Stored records
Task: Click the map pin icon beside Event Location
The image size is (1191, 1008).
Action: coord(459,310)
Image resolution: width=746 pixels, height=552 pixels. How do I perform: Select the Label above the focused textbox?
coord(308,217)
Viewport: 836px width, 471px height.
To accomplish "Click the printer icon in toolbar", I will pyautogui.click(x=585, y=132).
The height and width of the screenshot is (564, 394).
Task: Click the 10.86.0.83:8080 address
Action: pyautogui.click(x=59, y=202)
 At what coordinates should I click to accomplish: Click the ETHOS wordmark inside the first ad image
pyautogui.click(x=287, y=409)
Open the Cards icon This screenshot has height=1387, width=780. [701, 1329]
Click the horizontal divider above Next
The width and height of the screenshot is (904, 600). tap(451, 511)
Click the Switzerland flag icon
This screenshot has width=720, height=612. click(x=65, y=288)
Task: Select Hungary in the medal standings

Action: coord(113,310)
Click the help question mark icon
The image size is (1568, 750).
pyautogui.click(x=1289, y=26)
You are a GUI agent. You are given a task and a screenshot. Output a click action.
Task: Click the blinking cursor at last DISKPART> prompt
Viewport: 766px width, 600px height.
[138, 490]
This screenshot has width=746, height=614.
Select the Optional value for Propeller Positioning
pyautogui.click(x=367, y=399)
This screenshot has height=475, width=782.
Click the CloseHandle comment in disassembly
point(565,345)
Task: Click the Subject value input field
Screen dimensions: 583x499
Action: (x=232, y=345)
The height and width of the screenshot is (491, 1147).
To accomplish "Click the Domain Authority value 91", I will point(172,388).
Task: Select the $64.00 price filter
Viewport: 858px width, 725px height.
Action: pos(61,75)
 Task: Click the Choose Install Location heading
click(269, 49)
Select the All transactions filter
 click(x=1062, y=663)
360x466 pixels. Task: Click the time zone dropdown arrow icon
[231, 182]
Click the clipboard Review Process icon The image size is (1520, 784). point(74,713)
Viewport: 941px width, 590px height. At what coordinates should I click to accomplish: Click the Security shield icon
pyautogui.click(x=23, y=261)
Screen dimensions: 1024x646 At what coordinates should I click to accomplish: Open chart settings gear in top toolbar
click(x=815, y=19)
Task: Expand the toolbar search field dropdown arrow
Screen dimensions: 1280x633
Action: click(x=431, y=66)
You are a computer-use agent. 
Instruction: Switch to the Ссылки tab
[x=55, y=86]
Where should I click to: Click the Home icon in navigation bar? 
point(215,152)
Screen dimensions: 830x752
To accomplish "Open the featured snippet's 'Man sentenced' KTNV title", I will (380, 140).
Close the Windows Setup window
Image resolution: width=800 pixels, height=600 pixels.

> [WHAT NEEDS TO BE DONE]
Considering each line of the records on its own, count those that contain "agent" and give only that number.

> [WRITTEN SOLUTION]
2